Выбрать главу

— Постой, я, кажется, слыхала что-то от тетки... — девушка наморщила свой красивый лоб, — да, точно. В наш дом требуется истопник!

И они сошли вместе.

Прежде чем идти к Антонине, завернули в домоуправление, а оттуда посмотреть комнату, предназначавшуюся для истопника.

Антонина, как открыла дверь, так и оторопела на пороге: потолок низкий, свет едва брезжит из оконца — никакого сравнения с ее просторными хоромами. Однако она поспешила спрятать свое первое впечатление: ей очень хотелось поселить рядом с собой сводную сестру с мужем-студентом. Антонина трудно привыкала к Москве, скучала.

— Попросишь сделать ремонт, и тогда все преобразится, уверяю тебя! — принялась она уговаривать Марию, шагами измеряя комнату. — А места вам хватит, тут проживала семья из четырех человек.

— Да я согласна, напрасно агитируешь меня! — отвечала Мария.

Через несколько дней они переселились. Комендант общежития поднесла молодым стол, два венских стула, кое-что из посуды на развод. Добришко погрузили на ломового извозчика и сели сами.

Со двора тронулись под радушные напутствия общежитейцев, а два товарища Михаила отправились с ними: помочь устроиться на новом месте, поздравить новоселов.

Ехали трусцой: извозчик-бородач то и дело подгонял своего битюга, покрикивая на него:

— А ну, Малый, не балуй, честно зарабатывай на овес!

Малый слушал, поводил ушами и знай себе неторопливо, с врожденным достоинством, переставлял свои монументальные ноги, внизу обросшие кустами шерсти.

Комнатенка была квадратной, и все вещи уместились, сразу придав ей уютный вид.

Пришла и Антонина с теткой Дарьей Степановной.

Всей компанией отправились смотреть «кормильца». Котел помещался в высокой без окон комнате, освещаемой электрической лампочкой. Сверху, как с капитанского мостика, к котлу вела железная лестница.

Гости, пожелав любви и совета молодой семье, распрощались в двенадцатом часу, а новоселы продолжали любоваться своим жильем. Особенно нравился им покрытый скатертью стол с хрустальной вазой посередине. Вазу подарила Антонина.

Потом сходили снова, уже вдвоем, в котельную, подбросить угля.

— Ты, Миша, не беспокойся, я тебе помогать стану, — ласково говорила Мария, заглядывая ему в глаза. — Не только с топкой котла, а во всем помогать... Понимаешь? Я очень верю в тебя и в твой успех на сцене!

— Спасибо, милая! Для меня это очень важно! — отвечал Михаил растроганно, обнимая жену. — Ну теперь мы с тобой заживем в отдельной-то комнате, —добавил он.

— Ясно, заживем! — весело подхватила Мария, имея в виду не только их собственное благополучие, но и думая о матери с Настенькой.

Вот когда, никого не стеснив, они могут пригласить к себе на каникулы Настеньку и показать ей столицу, в которой девочка еще ни разу не бывала. Да от одной только этой мысли Мария начинала чувствовать себя во сто крат счастливей!

Г Л А В А  VII

С отъездом в Москву непривычно тихо и пусто стало у Ксении Николаевны с Настенькой.

Заметно притих и городок. Состоятельные люди переселялись в столицу, в большие города, чтобы замести следы прошлого, уцелеть, спасти кое-какое добришко.

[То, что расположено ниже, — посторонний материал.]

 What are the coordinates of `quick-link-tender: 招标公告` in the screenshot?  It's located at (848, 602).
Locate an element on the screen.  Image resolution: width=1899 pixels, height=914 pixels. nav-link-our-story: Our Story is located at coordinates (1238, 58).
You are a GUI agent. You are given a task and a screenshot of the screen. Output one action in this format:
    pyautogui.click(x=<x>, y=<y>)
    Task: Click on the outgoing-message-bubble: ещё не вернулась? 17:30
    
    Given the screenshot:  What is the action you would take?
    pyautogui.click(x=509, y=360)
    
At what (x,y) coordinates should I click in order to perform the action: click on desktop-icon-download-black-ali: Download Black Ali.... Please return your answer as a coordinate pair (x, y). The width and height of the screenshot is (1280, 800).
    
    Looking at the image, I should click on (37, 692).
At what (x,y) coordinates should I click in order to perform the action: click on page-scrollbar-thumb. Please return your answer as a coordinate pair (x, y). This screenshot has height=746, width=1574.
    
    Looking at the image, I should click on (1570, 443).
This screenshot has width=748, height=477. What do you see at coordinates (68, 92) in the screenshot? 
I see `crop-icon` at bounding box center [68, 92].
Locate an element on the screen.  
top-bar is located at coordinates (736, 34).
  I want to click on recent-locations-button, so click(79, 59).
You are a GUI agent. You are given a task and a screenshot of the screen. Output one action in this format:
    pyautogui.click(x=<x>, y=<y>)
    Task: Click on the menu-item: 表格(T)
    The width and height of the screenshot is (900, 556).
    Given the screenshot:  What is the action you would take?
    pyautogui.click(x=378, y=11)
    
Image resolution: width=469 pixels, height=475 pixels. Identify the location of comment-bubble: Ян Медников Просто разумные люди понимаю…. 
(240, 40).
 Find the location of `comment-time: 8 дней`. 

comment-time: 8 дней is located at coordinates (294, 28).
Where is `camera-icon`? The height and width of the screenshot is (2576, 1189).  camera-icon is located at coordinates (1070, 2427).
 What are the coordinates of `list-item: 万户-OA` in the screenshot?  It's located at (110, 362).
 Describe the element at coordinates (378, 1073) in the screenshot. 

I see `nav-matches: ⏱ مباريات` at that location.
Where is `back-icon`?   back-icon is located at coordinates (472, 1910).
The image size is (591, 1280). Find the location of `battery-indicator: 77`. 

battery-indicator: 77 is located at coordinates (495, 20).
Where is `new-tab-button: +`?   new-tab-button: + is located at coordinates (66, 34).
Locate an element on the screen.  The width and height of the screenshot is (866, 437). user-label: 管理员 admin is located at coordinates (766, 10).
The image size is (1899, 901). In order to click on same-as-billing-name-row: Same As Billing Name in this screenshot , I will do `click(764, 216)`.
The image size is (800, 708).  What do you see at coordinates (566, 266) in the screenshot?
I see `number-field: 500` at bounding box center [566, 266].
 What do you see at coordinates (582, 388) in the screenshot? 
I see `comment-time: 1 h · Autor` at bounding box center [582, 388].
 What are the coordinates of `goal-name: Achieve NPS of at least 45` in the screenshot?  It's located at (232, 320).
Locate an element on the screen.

Прикрыли частную торговлю. На базарной площади веяло запустением: надсадно скрипели от ветра доски на витринах, приколоченные на скорую руку вкривь и вкось.

Ксения Николаевна уже не так горестно вздыхала, вспоминая о смерти мужа, — трудно было бы ему, хозяину, пережить такое.

За хлебом в булочную по утрам образовывались огромные очереди, а к обеду не было ни хлеба, ни очереди, доносился лишь дразнящий запах из полуподвальной пекарни.

Ксения Николаевна с Настей кое-как перебивались на картошке и овощах. На остальные расходы Мария высылала по десятке в месяц от своего небольшого жалованья.

Ксения Николаевна получала деньги и возвращалась с почты заплаканная. Сама еще была в силах заработать на кусок хлеба, но где и как?

Она предпринимала попытку за попыткой устроиться на работу, по нескольку раз обошла все городские учреждения, просилась в уборщицы, в нянечки, в прачки. Иногда оказывалось, что места были, но... не для вдовы торговца Самохина.

Дома ее ожидала Настя с вопрошающими, готовыми вспыхнуть радостью или затуманиться печалью светло-бирюзовыми глазами.

На худенькой спине дочери было видно, как шевелились лопатки. А что она — мать — ставила на стол? Толченную в воде картошку с кусочком хлеба. Вдобавок носились слухи, что на хлеб будут введены карточки.